Similarly, SAP updates the material stock level whenever there are changes in the manufacturing plans, thus notifying the management to order raw material on a timely basis. The SAP system also enables organisations to bill customers immediately after the goods are shipped to them.
SAP R/3 is a powerful system that is able to meet all the needs of an organisation, by effective flow of data to distant locations while maintaining data consistency and reliability. We will study about SAP R/3 in detail in the subsequent section.
The increasing competition in the market drives organisations to constantly improve and increase value-added services for attracting customers. Some of the factors that have compelled these organisations to adopt business improvement processes and solutions include the need for increased efficiency and speed of operations, cost optimisation, manpower optimisation, constantly evolving market trends, etc.
Adopting a business solution would help these organisations to sustain their competitive advantage. The ERP market offers several such solutions in the form of ERP software to these organisations. Several organisations in India have already invested in ERP software while many more are in the process of doing so.
The international ERP market consists of several software modules, where each of these modules serves a specific business operation. For example, product management, manufacturing, financial management, customer management, supplier management, project management and HRM are some areas that use ERP software modules.
Recent Trends in ERP Market
Some of the recent trends in the ERP market can be briefly explained as follows:
- Dominance of top vendors: The ERP software market has always been highly consolidated. It is mostly dominated by large vendors, such as SAP, Oracle and Microsoft. At present, Oracle and SAP control over half the market. However, the mid-market segment in India is moving towards lesser known CAPEX cloud SaaS vendors, such as UNIT4 Business Software, NetSuite and Epicor.
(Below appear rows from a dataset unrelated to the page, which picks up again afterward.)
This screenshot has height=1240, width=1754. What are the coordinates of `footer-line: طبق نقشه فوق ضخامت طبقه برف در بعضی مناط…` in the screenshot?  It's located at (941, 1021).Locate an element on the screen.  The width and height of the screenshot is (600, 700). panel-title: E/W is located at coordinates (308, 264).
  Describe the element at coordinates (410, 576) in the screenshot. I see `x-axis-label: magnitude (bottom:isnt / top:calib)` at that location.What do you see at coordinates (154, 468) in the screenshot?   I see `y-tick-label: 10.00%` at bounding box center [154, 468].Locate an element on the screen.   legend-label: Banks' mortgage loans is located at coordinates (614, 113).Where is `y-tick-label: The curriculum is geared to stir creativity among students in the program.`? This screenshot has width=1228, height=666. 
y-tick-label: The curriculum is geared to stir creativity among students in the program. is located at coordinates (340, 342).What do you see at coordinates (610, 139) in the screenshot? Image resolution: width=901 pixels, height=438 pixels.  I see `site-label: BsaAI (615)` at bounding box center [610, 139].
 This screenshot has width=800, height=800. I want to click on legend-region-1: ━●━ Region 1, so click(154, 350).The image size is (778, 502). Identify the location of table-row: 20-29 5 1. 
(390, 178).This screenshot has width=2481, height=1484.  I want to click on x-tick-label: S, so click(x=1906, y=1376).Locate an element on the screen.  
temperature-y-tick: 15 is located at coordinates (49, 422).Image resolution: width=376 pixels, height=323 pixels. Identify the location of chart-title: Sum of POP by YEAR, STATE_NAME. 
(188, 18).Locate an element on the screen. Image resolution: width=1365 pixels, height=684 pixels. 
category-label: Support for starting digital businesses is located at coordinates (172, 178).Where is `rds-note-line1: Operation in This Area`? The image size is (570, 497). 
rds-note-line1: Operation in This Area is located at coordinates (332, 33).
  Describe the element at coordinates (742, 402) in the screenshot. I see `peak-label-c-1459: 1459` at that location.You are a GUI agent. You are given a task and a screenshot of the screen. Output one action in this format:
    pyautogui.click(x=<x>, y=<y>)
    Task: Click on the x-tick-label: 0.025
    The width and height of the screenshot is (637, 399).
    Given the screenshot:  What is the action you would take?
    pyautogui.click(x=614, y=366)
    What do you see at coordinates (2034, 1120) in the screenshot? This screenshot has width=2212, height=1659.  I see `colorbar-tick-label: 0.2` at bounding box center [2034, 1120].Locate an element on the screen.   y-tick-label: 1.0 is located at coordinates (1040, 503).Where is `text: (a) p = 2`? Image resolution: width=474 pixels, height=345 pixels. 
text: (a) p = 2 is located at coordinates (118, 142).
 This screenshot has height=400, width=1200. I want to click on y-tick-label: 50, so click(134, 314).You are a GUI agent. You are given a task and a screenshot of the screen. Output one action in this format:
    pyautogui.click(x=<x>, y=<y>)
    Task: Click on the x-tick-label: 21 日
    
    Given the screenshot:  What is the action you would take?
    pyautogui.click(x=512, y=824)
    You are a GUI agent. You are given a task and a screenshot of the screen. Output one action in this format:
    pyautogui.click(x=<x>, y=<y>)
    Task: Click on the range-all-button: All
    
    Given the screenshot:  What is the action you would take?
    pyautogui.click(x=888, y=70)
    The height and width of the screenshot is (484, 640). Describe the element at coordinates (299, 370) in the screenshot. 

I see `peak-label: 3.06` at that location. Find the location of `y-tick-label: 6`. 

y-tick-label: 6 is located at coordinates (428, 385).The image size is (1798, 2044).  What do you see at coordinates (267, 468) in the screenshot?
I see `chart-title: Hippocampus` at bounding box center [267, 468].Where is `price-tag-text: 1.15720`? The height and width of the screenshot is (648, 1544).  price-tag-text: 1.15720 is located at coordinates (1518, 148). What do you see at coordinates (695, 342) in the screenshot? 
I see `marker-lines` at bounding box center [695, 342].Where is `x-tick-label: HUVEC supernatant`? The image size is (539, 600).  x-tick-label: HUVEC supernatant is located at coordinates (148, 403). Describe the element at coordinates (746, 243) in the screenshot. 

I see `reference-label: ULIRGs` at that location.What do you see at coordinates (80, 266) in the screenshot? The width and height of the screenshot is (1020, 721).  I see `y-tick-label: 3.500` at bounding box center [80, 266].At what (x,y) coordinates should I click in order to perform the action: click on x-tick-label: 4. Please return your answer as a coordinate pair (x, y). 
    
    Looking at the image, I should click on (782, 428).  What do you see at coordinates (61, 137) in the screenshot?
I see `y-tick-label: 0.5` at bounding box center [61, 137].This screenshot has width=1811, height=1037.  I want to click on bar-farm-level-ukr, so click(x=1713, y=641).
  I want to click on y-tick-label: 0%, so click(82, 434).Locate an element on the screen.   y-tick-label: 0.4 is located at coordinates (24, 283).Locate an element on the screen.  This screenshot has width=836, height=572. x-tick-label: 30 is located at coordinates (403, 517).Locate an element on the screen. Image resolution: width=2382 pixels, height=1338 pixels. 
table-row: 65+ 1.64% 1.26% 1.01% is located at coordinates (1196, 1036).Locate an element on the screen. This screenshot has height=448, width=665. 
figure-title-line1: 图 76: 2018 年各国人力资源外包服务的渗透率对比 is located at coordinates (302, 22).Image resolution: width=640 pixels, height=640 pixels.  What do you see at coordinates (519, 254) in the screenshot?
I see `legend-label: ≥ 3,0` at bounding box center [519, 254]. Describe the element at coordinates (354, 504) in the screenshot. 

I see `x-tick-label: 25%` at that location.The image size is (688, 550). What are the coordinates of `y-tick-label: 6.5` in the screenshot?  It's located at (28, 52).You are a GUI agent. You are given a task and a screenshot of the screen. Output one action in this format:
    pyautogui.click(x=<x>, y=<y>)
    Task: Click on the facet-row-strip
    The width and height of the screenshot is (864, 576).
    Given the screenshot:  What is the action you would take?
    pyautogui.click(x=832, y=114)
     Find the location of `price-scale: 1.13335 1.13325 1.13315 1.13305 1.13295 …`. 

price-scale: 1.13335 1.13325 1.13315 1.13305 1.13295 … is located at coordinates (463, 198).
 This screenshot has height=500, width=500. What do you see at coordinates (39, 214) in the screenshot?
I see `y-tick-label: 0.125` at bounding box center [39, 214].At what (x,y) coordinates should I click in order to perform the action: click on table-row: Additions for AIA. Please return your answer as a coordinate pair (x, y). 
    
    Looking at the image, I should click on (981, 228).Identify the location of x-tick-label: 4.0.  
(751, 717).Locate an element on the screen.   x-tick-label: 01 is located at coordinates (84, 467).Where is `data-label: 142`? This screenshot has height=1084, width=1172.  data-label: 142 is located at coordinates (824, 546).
- Industry-specific ERP products differentiate the vendors in the market: The ERP market has grown to a level where the most basic business operations, such as human resource and finance, are successfully supported by most of the ERP offerings in the market. Therefore, vendors have now started differentiating on the basis of industry-specific business operations.
- Transfer of focus from large enterprises to small- and mid-sized enterprises: Issues related to the implementation of ERP systems and high costs have led organisations to reconsider their plans for purchasing and implementing enterprise-wide ERP systems. Therefore, the ERP market is gradually leading towards saturation among large enterprises. This has led to a shift in the focus of ERP vendors from large businesses to small- and mid-size industries.
The 2014 Manufacturing Report provides the market share statistics of the frequency with which each ERP vendor was selected by organisations. Figure 11.1 shows the total market share distribution of ERP vendors from May 2012 to September 2013:
SAP has a presence of about 17% in the manufacturing ERP market. Oracle and Microsoft trail with about 14% and 7%, respectively. The Tier II ERP solutions hold almost 21% of the manufacturing ERP market.
Future Trends in ERP Market
The future trends in the ERP market are assumed to be as follows:
- Industry-specific ERP offerings would continue to decide the success of ERP vendors: With the introduction of new rules, compliance guidelines, industry-specific issues, etc., businesses would require new ERP products to address particular business requirements.
- Increased emphasis would be on the user interface: A substantial ERP product differentiation is expected on the basis of the user interface. Web applications are expected to transform the user interfaces of back-end business applications.
- Alternative ERP modules would gain power in the ERP market: Software as a Service (SaaS) or customised ERP modules would reinforce their place as the conventional ERP solution model among the end users.